Amplicons from bacterial V3-V4 16S rRNA regions were generated to compare DNA recovered from the original borehole fluids with electrode-enriched communities. While Deltaproteobacteria sequences were among the least abundant lineages (<0.2%) in native borehole (DDH 944) brine, these sequences increased ~100-fold during laboratory electrode enrichments (20-22% relative abundance). In contrast, heterotrophic Marinobacter linages were equally abundant in both native and enriched samples (Bonis and Gralnick, 2015). With successive transfers, a Desulfuromonas sequence present at <0.02% relative abundance in the original anoxic fluid samples grew to comprise nearly 100% of the electrode Deltaproteobacteria.
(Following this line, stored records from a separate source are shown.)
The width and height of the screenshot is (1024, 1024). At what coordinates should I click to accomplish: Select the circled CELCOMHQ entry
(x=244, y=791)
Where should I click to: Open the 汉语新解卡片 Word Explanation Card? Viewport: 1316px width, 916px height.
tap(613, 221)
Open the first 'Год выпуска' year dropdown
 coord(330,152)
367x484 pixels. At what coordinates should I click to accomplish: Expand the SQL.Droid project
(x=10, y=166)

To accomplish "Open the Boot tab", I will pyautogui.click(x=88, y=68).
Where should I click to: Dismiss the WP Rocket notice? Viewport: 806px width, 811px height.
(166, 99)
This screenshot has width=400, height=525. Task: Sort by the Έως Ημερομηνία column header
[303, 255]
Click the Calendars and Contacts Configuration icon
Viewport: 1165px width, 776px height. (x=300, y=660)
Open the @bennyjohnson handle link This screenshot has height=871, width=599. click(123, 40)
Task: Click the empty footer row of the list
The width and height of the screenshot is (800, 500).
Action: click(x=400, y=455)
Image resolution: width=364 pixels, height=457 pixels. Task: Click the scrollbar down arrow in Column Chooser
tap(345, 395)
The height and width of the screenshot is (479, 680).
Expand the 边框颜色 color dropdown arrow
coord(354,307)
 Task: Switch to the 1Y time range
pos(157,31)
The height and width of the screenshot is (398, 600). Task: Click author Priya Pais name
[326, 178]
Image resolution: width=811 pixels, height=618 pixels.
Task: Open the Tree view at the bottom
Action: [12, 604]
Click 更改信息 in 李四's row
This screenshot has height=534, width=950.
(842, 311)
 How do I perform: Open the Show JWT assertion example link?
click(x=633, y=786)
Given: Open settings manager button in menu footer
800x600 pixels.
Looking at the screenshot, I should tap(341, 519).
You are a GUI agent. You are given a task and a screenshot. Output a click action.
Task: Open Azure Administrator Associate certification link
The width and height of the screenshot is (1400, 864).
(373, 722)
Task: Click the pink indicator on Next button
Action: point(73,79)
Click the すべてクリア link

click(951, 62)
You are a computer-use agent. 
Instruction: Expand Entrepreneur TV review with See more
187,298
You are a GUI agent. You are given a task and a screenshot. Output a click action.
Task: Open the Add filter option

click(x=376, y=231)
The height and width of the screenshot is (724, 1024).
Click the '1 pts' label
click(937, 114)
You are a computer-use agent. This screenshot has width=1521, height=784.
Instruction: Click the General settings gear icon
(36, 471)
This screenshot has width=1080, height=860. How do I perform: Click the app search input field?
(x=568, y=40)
Other lineages linked to metal reduction, such as Acidobacteria (Mehta-Kolte and Bond, 2012) and the Pepto-coccaceae family of Firmicutes (Wrighton et al., 2011) were also present in brines, but they were not enriched. Inoculating borehole water directly into laboratory reactors did not produce any current-producing enrichments (n = 8).
Pure cultures of D. soudanensis grow on electrodes and reduce Fe(III)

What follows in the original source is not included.